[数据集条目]
+===+
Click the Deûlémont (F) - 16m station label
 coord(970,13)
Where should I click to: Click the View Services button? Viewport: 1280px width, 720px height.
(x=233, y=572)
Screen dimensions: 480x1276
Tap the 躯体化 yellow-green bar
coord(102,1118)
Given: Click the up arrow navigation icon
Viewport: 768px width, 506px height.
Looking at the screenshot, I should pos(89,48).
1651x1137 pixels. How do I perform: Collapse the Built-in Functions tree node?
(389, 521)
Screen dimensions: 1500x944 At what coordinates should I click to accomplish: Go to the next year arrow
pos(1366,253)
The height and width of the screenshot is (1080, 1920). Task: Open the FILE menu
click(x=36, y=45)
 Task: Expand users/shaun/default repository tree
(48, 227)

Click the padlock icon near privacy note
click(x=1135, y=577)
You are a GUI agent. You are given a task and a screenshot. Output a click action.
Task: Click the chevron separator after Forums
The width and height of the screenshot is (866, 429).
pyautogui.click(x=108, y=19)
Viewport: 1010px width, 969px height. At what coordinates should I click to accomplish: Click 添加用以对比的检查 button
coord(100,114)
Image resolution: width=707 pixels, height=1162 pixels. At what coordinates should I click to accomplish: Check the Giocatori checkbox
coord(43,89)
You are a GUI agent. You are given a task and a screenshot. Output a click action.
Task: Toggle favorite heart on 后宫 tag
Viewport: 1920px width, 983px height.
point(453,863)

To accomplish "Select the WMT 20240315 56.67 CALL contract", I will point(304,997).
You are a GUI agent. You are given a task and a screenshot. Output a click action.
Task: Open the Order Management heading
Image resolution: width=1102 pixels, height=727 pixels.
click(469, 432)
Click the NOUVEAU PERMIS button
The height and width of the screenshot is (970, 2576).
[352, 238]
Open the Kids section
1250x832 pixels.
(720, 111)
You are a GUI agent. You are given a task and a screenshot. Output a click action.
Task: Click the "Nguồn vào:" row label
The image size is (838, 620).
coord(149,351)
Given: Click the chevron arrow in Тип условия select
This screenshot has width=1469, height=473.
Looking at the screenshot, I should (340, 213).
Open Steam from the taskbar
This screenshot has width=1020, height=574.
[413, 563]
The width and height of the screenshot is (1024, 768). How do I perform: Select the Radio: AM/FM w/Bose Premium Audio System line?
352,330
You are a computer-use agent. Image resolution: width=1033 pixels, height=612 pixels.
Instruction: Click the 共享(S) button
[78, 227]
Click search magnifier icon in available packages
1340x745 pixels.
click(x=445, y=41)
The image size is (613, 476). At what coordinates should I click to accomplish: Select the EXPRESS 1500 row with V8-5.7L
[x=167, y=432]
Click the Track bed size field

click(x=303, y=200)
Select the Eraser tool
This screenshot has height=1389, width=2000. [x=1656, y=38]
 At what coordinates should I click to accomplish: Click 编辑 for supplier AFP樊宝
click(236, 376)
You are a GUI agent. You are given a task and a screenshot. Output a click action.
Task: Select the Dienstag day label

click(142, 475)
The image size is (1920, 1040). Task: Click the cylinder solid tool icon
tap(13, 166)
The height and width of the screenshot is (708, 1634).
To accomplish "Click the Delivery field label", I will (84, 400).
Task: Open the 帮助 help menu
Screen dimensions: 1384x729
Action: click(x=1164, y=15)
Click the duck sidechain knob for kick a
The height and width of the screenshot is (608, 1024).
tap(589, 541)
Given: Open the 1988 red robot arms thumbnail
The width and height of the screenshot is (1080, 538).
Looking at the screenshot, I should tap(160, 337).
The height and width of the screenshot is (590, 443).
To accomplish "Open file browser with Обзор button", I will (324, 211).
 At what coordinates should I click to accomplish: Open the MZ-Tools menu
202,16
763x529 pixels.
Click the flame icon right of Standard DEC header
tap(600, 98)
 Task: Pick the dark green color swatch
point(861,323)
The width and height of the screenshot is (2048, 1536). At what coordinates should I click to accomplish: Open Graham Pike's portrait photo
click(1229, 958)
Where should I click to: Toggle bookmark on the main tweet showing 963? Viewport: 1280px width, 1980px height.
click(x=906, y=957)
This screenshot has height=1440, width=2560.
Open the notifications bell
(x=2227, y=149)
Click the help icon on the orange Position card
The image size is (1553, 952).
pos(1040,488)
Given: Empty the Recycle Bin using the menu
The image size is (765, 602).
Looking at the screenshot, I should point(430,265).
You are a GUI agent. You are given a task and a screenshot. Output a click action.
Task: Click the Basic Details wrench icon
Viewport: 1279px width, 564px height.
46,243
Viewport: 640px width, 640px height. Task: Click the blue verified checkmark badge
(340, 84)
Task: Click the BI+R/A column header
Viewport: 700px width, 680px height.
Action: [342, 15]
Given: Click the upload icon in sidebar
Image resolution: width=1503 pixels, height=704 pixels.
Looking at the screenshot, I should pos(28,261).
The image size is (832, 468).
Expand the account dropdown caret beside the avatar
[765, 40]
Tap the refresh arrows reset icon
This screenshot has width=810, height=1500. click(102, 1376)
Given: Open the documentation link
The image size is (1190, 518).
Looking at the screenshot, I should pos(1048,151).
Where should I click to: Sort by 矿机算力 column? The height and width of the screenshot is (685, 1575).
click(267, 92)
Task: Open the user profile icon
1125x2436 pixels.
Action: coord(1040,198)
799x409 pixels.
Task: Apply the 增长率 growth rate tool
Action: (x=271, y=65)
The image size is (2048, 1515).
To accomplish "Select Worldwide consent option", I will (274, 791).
+===+
练习
将上面的全部条目逐字照抄一遍，不改动任何字符。

答案
Click the Deûlémont (F) - 16m station label
 coord(970,13)
Where should I click to: Click the View Services button? Viewport: 1280px width, 720px height.
(x=233, y=572)
Screen dimensions: 480x1276
Tap the 躯体化 yellow-green bar
coord(102,1118)
Given: Click the up arrow navigation icon
Viewport: 768px width, 506px height.
Looking at the screenshot, I should pos(89,48).
1651x1137 pixels. How do I perform: Collapse the Built-in Functions tree node?
(389, 521)
Screen dimensions: 1500x944 At what coordinates should I click to accomplish: Go to the next year arrow
pos(1366,253)
The height and width of the screenshot is (1080, 1920). Task: Open the FILE menu
click(x=36, y=45)
 Task: Expand users/shaun/default repository tree
(48, 227)

Click the padlock icon near privacy note
click(x=1135, y=577)
You are a GUI agent. You are given a task and a screenshot. Output a click action.
Task: Click the chevron separator after Forums
The width and height of the screenshot is (866, 429).
pyautogui.click(x=108, y=19)
Viewport: 1010px width, 969px height. At what coordinates should I click to accomplish: Click 添加用以对比的检查 button
coord(100,114)
Image resolution: width=707 pixels, height=1162 pixels. At what coordinates should I click to accomplish: Check the Giocatori checkbox
coord(43,89)
You are a GUI agent. You are given a task and a screenshot. Output a click action.
Task: Toggle favorite heart on 后宫 tag
Viewport: 1920px width, 983px height.
point(453,863)

To accomplish "Select the WMT 20240315 56.67 CALL contract", I will point(304,997).
You are a GUI agent. You are given a task and a screenshot. Output a click action.
Task: Open the Order Management heading
Image resolution: width=1102 pixels, height=727 pixels.
click(469, 432)
Click the NOUVEAU PERMIS button
The height and width of the screenshot is (970, 2576).
[352, 238]
Open the Kids section
1250x832 pixels.
(720, 111)
You are a GUI agent. You are given a task and a screenshot. Output a click action.
Task: Click the "Nguồn vào:" row label
The image size is (838, 620).
coord(149,351)
Given: Click the chevron arrow in Тип условия select
This screenshot has width=1469, height=473.
Looking at the screenshot, I should (340, 213).
Open Steam from the taskbar
This screenshot has width=1020, height=574.
[413, 563]
The width and height of the screenshot is (1024, 768). How do I perform: Select the Radio: AM/FM w/Bose Premium Audio System line?
352,330
You are a computer-use agent. Image resolution: width=1033 pixels, height=612 pixels.
Instruction: Click the 共享(S) button
[78, 227]
Click search magnifier icon in available packages
1340x745 pixels.
click(x=445, y=41)
The image size is (613, 476). At what coordinates should I click to accomplish: Select the EXPRESS 1500 row with V8-5.7L
[x=167, y=432]
Click the Track bed size field

click(x=303, y=200)
Select the Eraser tool
This screenshot has height=1389, width=2000. [x=1656, y=38]
 At what coordinates should I click to accomplish: Click 编辑 for supplier AFP樊宝
click(236, 376)
You are a GUI agent. You are given a task and a screenshot. Output a click action.
Task: Select the Dienstag day label

click(142, 475)
The image size is (1920, 1040). Task: Click the cylinder solid tool icon
tap(13, 166)
The height and width of the screenshot is (708, 1634).
To accomplish "Click the Delivery field label", I will (84, 400).
Task: Open the 帮助 help menu
Screen dimensions: 1384x729
Action: click(x=1164, y=15)
Click the duck sidechain knob for kick a
The height and width of the screenshot is (608, 1024).
tap(589, 541)
Given: Open the 1988 red robot arms thumbnail
The width and height of the screenshot is (1080, 538).
Looking at the screenshot, I should tap(160, 337).
The height and width of the screenshot is (590, 443).
To accomplish "Open file browser with Обзор button", I will (324, 211).
 At what coordinates should I click to accomplish: Open the MZ-Tools menu
202,16
763x529 pixels.
Click the flame icon right of Standard DEC header
tap(600, 98)
 Task: Pick the dark green color swatch
point(861,323)
The width and height of the screenshot is (2048, 1536). At what coordinates should I click to accomplish: Open Graham Pike's portrait photo
click(1229, 958)
Where should I click to: Toggle bookmark on the main tweet showing 963? Viewport: 1280px width, 1980px height.
click(x=906, y=957)
This screenshot has height=1440, width=2560.
Open the notifications bell
(x=2227, y=149)
Click the help icon on the orange Position card
The image size is (1553, 952).
pos(1040,488)
Given: Empty the Recycle Bin using the menu
The image size is (765, 602).
Looking at the screenshot, I should point(430,265).
You are a GUI agent. You are given a task and a screenshot. Output a click action.
Task: Click the Basic Details wrench icon
Viewport: 1279px width, 564px height.
46,243
Viewport: 640px width, 640px height. Task: Click the blue verified checkmark badge
(340, 84)
Task: Click the BI+R/A column header
Viewport: 700px width, 680px height.
Action: [342, 15]
Given: Click the upload icon in sidebar
Image resolution: width=1503 pixels, height=704 pixels.
Looking at the screenshot, I should pos(28,261).
The image size is (832, 468).
Expand the account dropdown caret beside the avatar
[765, 40]
Tap the refresh arrows reset icon
This screenshot has width=810, height=1500. click(102, 1376)
Given: Open the documentation link
The image size is (1190, 518).
Looking at the screenshot, I should pos(1048,151).
Where should I click to: Sort by 矿机算力 column? The height and width of the screenshot is (685, 1575).
click(267, 92)
Task: Open the user profile icon
1125x2436 pixels.
Action: coord(1040,198)
799x409 pixels.
Task: Apply the 增长率 growth rate tool
Action: (x=271, y=65)
The image size is (2048, 1515).
To accomplish "Select Worldwide consent option", I will (274, 791).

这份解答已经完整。